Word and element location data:
****************

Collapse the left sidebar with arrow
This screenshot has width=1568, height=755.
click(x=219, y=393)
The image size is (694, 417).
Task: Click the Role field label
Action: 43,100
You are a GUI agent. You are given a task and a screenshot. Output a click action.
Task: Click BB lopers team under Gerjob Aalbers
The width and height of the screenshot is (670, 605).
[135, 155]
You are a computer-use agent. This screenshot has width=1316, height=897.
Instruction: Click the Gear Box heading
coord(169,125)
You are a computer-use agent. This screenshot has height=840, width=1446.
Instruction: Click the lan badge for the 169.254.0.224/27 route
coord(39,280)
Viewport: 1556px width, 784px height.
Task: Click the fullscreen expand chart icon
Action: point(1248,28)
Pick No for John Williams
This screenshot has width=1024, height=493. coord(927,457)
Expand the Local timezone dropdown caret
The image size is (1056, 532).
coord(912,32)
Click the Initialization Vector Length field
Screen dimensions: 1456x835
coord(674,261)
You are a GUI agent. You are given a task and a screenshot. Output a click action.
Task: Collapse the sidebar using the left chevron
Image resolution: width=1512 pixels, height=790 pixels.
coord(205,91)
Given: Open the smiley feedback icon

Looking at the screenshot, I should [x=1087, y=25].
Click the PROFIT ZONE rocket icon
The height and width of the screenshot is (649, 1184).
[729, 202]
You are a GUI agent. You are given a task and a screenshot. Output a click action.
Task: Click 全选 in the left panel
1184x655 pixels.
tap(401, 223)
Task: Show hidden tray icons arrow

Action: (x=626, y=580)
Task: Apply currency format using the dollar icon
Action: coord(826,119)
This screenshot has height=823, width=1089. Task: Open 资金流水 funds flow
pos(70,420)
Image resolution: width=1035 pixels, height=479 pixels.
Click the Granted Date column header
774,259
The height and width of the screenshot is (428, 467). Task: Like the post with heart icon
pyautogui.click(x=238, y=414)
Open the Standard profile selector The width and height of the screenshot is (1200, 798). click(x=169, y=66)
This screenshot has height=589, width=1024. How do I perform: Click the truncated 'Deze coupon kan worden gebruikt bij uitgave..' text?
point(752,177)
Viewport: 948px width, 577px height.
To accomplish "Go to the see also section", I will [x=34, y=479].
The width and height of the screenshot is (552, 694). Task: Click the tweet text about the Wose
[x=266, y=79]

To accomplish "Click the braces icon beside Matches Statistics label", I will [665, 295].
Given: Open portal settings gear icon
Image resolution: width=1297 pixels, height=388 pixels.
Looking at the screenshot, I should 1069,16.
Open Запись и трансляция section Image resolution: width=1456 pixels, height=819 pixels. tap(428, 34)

****************

Locate each line above that contains the string "pixels", treating uppercase and lowercase as different, and copy those lines out in full.

EXERCISE RESULT:
Image resolution: width=1512 pixels, height=790 pixels.
1184x655 pixels.
Image resolution: width=1035 pixels, height=479 pixels.
Image resolution: width=1297 pixels, height=388 pixels.
Open Запись и трансляция section Image resolution: width=1456 pixels, height=819 pixels. tap(428, 34)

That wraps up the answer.